Games often try to be an encompassing medium. So many titles attempt to have as much for the player to do as possible, with vehicle sequences, dialogue trees and time-wasting fetch quests. Variety can be wonderful thing, but when the whole is only connected parts, it dilutes whatever product was there to begin with. In this sense, Muramasa: The Demon Blade is the most "pure" game I have played in a long while.
To say the game is cohesive isn't entirely true; It's just simple. Its feature set is one thing that does multiple things. Combat is the center of the game, and everything else is built around it. Everything that is not fighting is there to help you fight better or to offer a better fighting experience.
The combat itself feels like a cross between a 3D action game (think Ninja Gaiden or Devil May Cry) and a 2D fighting game (specifically Capcom's VS. Series). You come across encounters while running through a map to get your next destination, and then, well, it's on. The controls are relatively simple, but the one thing I thought was odd at first was jumping with up on the analog stick instead of with a button. Two hours in, however, it felt completely natural, and I understood Vanillaware's decisicion: when the combat in a game is this fast, pressing an extra button is far too slow.

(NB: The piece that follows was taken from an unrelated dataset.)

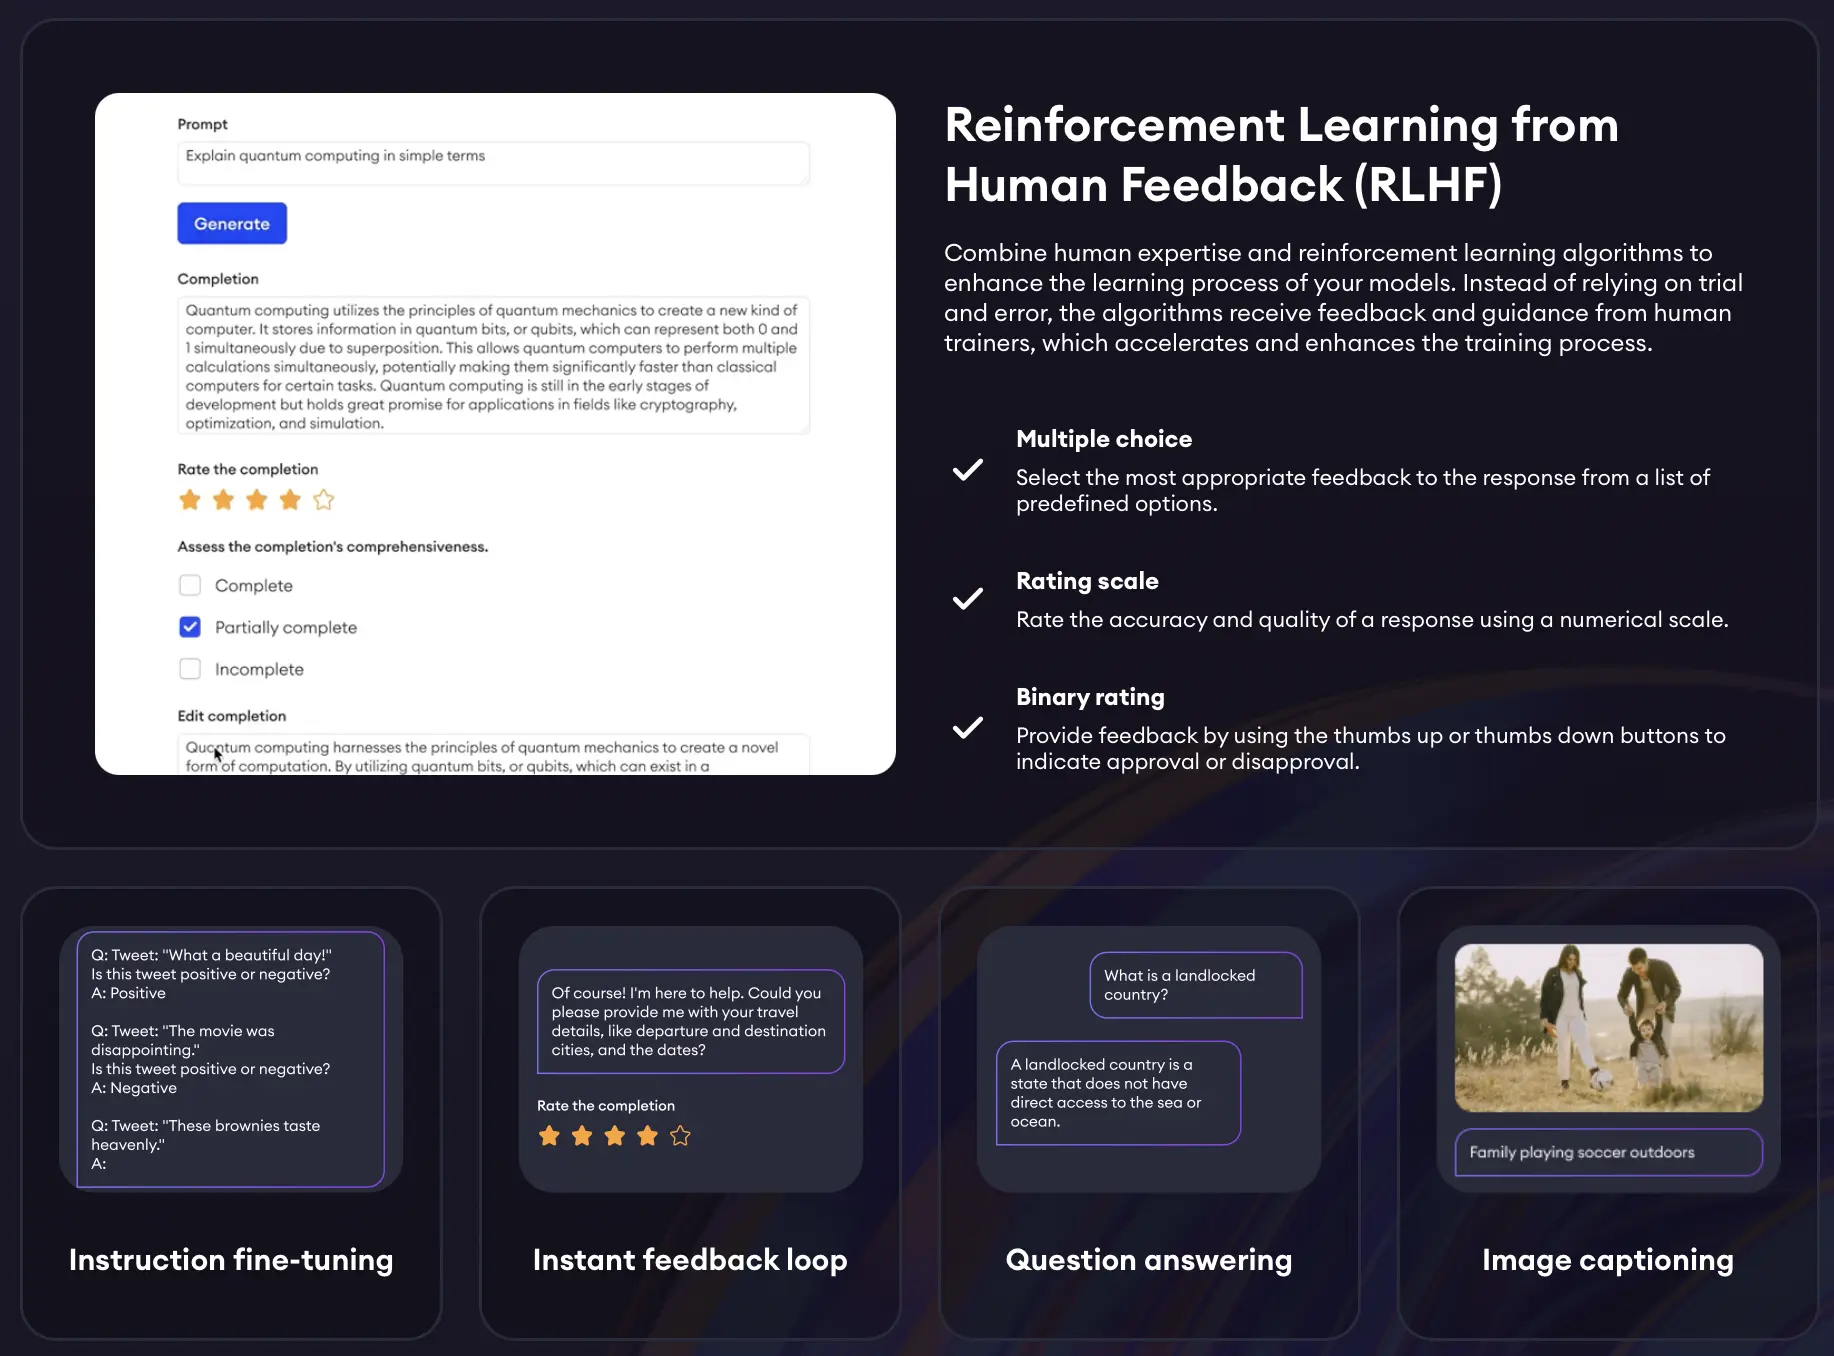
Task: Click inside the Edit completion text area
Action: pos(493,755)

Combat is very much button-mashy. There were very few times were pressing the A button was to my disadvantage. What gives the combat its feel, and its depth, is the immediate amount of control you have over your character. If the enemy you have caught in an air combo dies, you can immediately point the control stick down mid-combo and stab the enemy below you. If you're surrounded, you can switch directions effectively enough to keep both sides of enemies at bay.
The part where it starts to feel like a fighting game is in the impact of hits. Striking enemies produces the same sort of slow-down that you'd get from landing a hit in a fighting game, and to someone who's played their share of them, it feels good. Blocking and attacking are assigned to the same button, which at first sounds confusing, but what makes this simple is that they're both the same exact action; if an enemy throws a projectile at you during a combo, you'll automatically block it with that attack.

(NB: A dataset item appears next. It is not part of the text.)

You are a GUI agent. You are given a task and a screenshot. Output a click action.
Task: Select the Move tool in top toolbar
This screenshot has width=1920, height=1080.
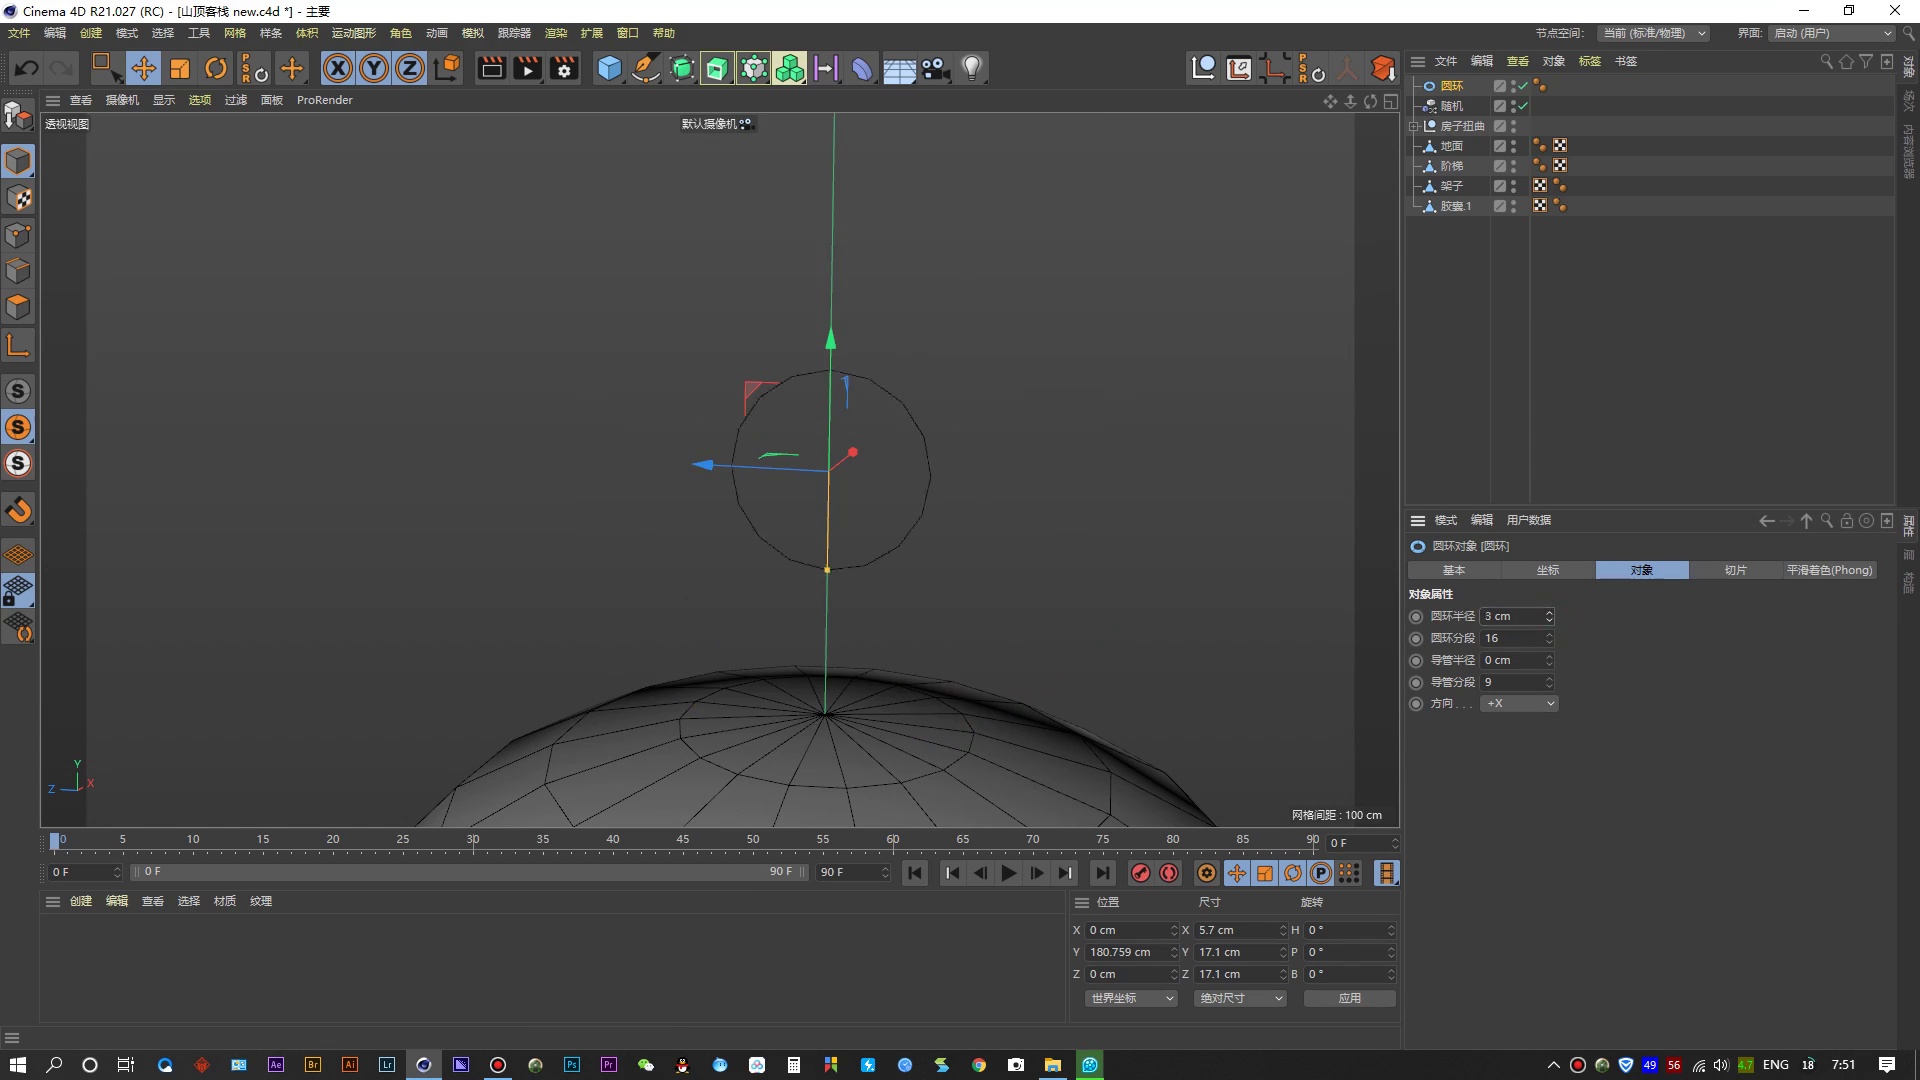tap(143, 68)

This may sound like it makes the game too easy, but there are many things that make add a certain amount of strategy to the button mashing: Every time you block an attack you're sword's health meter decreases, and when that runs out, the sword breaks (which means it does half damage and you can't block with it). To counteract this, you must constantly switch between the three swords you can equip, which vary in special attacks and in weight (long swords usually do more damage but are slower, etc.).
Also, if you find the game too easy, you can always change the difficulty whenever you're not in combat, but be aware that Shura (Hard) is akin to going from Medium to Expert in Guitar Hero, with Shigurui (Perfect) mode unlocked if you can manage to beat hard mode. In Shura, you'll have step your strategic game up a couple of notches to survive, to say nothing of Shigurui.

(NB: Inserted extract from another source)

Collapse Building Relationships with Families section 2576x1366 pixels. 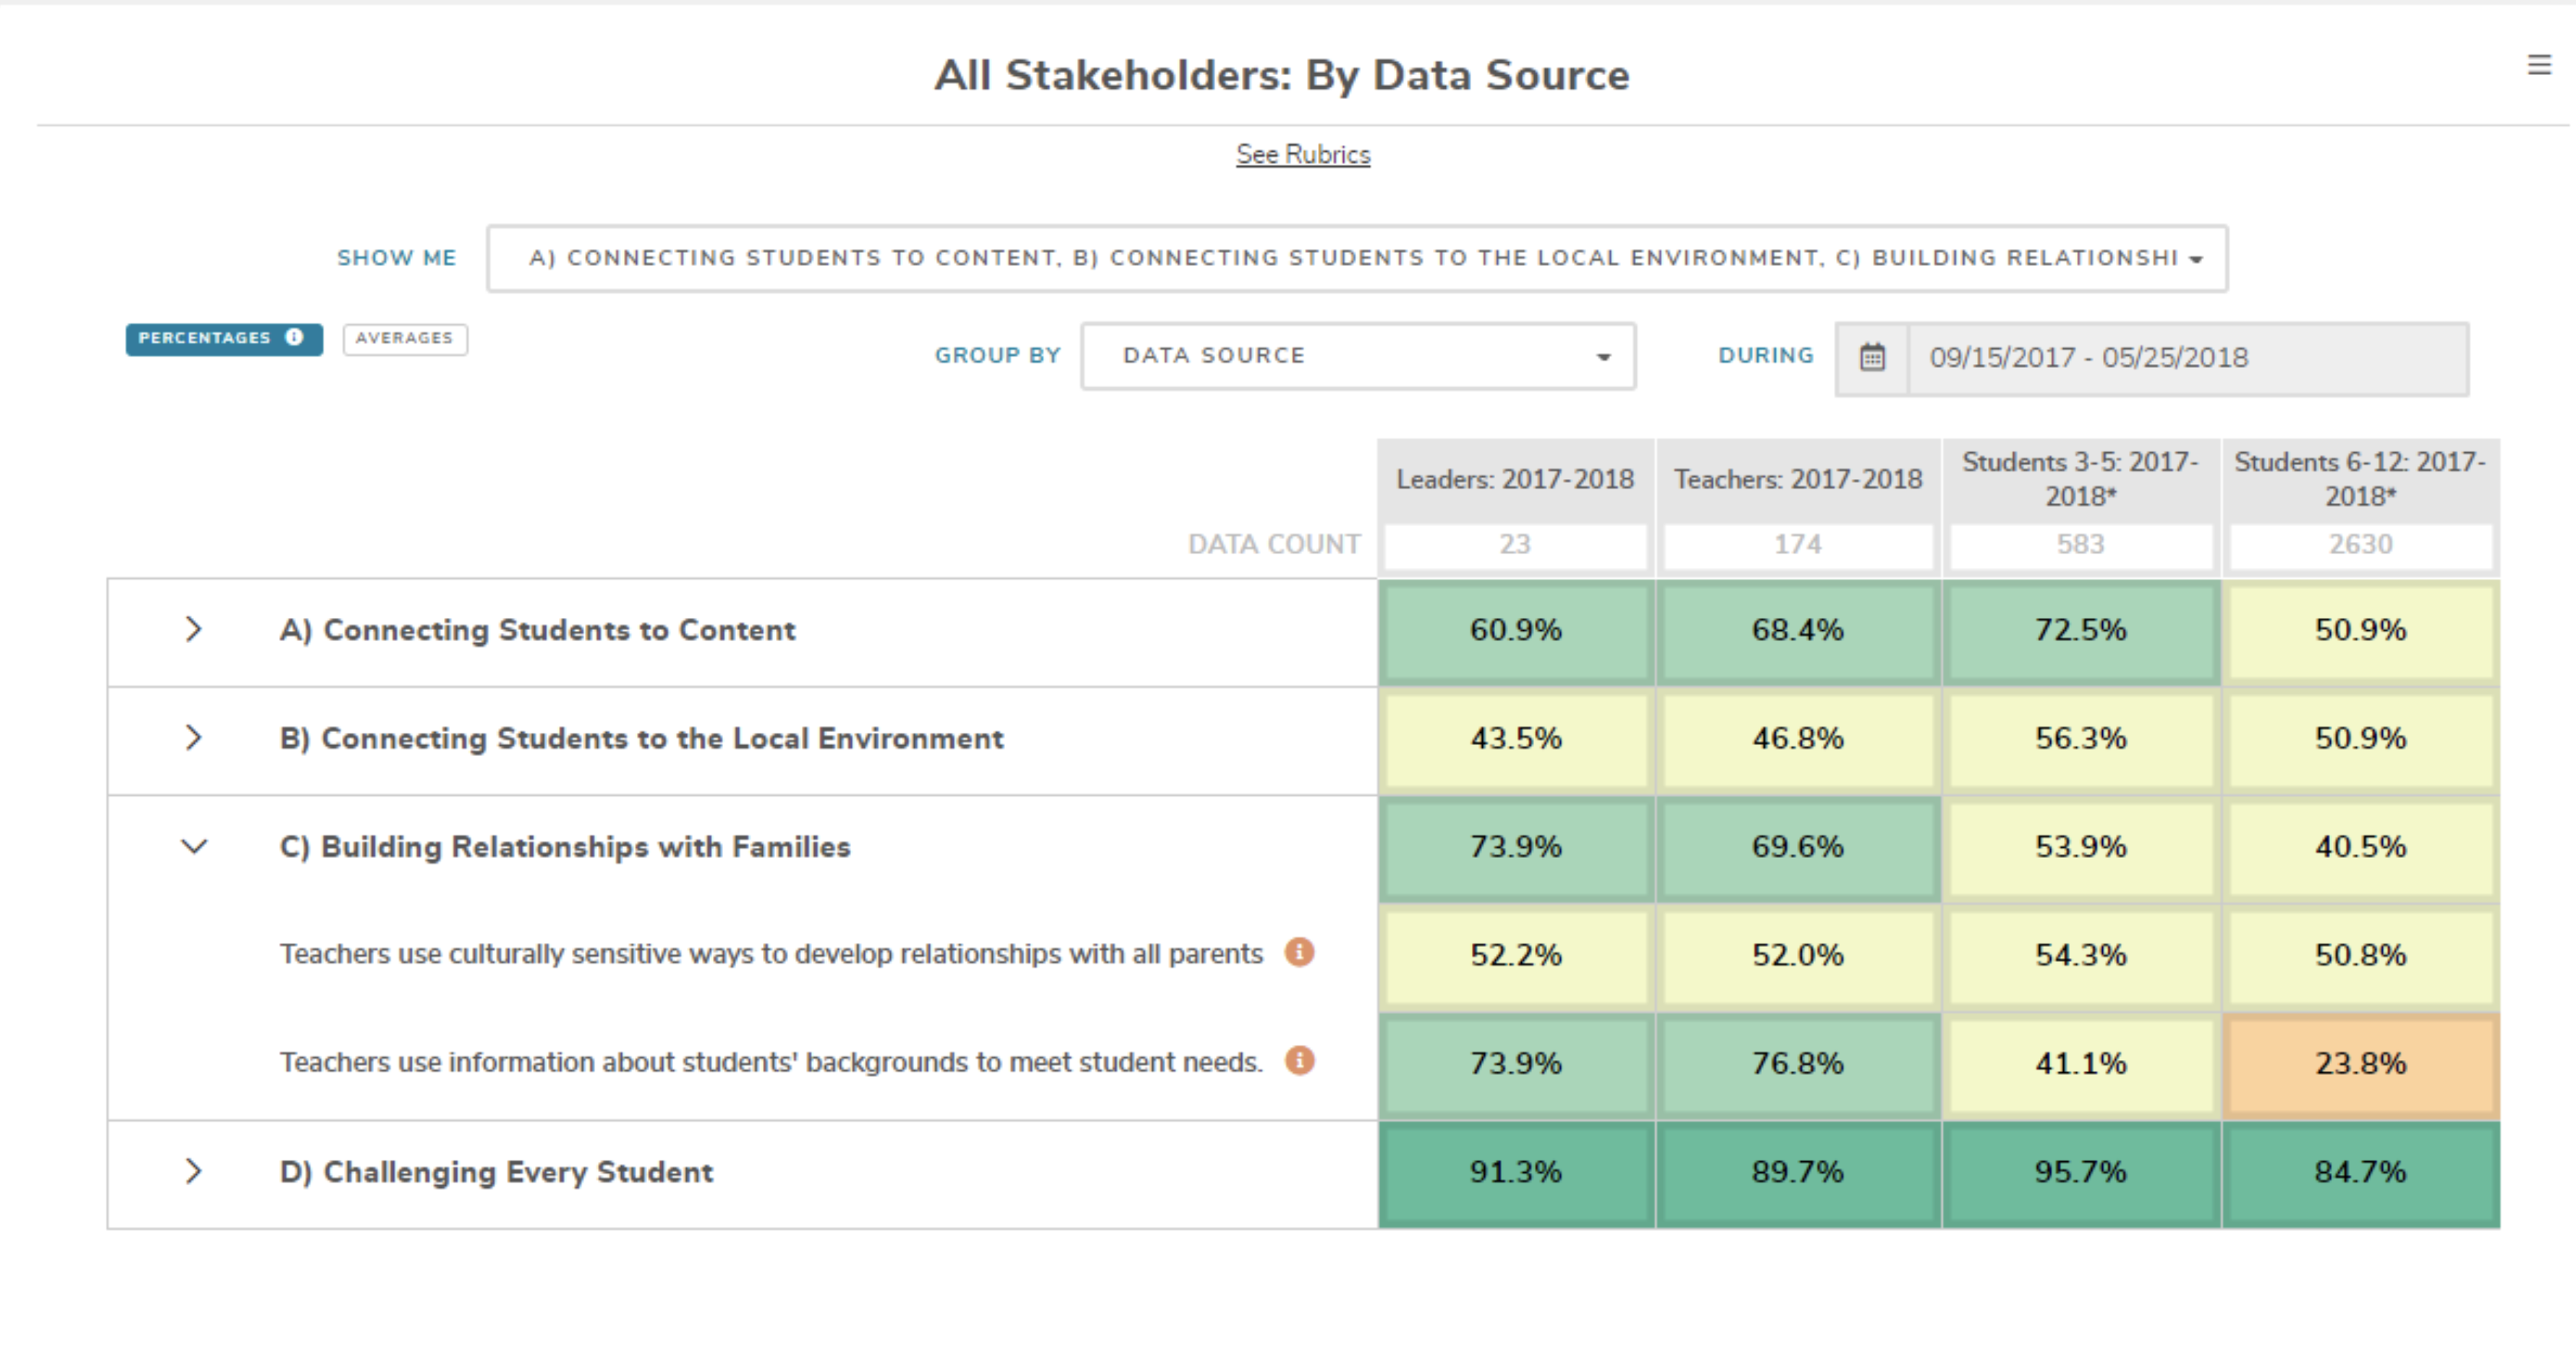tap(194, 846)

When you're not fighting regular enemies, you'll engage a Metroid-style back-and-forth trek across beautifully drawn landscapes. You'll begin to see some of the cracks in animations (especially in story sequences) that begin to key you in as to how Vanillaware was able to do something like this on the Wii, but it doesn't change the fact that the game is constant eye-candy. The characters, snow-capped mountains, rainy forests, and Japanese battlefields are all gorgeous enough to stop and take a look at on the way to the next boss.
When you're not fighting regular enemies, you'll engage a Metroid-style back-and-forth trek across beautifully drawn landscapes. You'll begin to see some of the cracks in animations (especially in story sequences) that begin to key you in as to how Vanillaware was able to do something like this on the Wii, but it doesn't change the fact that the game is constant eye-candy. The characters, snow-capped mountains, rainy forests, and Japanese battlefields are all gorgeous enough to stop and take a look at on the way to the next boss.
You can wander through these areas as much as you like, but the game keeps you on the straight-and-narrow if you're easily lost. You'll have a point on the map you'll need to get to (there's a flag to point you in the right direction), you'll fight a boss, get a barrier-breaking sword, then break that barrier and move on the next boss. You're free to find secret items (and bosses), but you won't have much to do otherwise.
As to what else you could be doing, there are some RPG-lite elements to make use of. Shops are strewn about the maps, and you can purchase healing items, food, and items that heal a sword's health and teleport you to save points. You level up as you fight enemies, but I found that there wasn't that much of a need to grind. Levels come quickly, and I reached level 60 with both characters in just 18 hours, which is about as long as it took me to play through the game the first time through.
You'll be fine if you just play through the game once, but the game does reward multiple play-throughs. Both of your characters have interesting enough stories that you'll want to back through them to unlock their second and third endings. The story sequences are disjointed and sterile, but the plot is nonetheless intriguing. You'll also have access to more swords after you beat the game, as well as the ability to fight one character's bosses with the other. If most of this seems pointless to you, though, I woudn't bother with the end-game extras.
Muramasa doesn't need any of the "It's on the Wii" qualifiers. The game would look great on any platform, it's able to keep the one thing it tries to do (combat) entertaining for as long as it needs to, and it doesn't wear out its welcome with extra padding or features.The Wii may not as many "AAA" titles as the competition, but this is definitely one of them.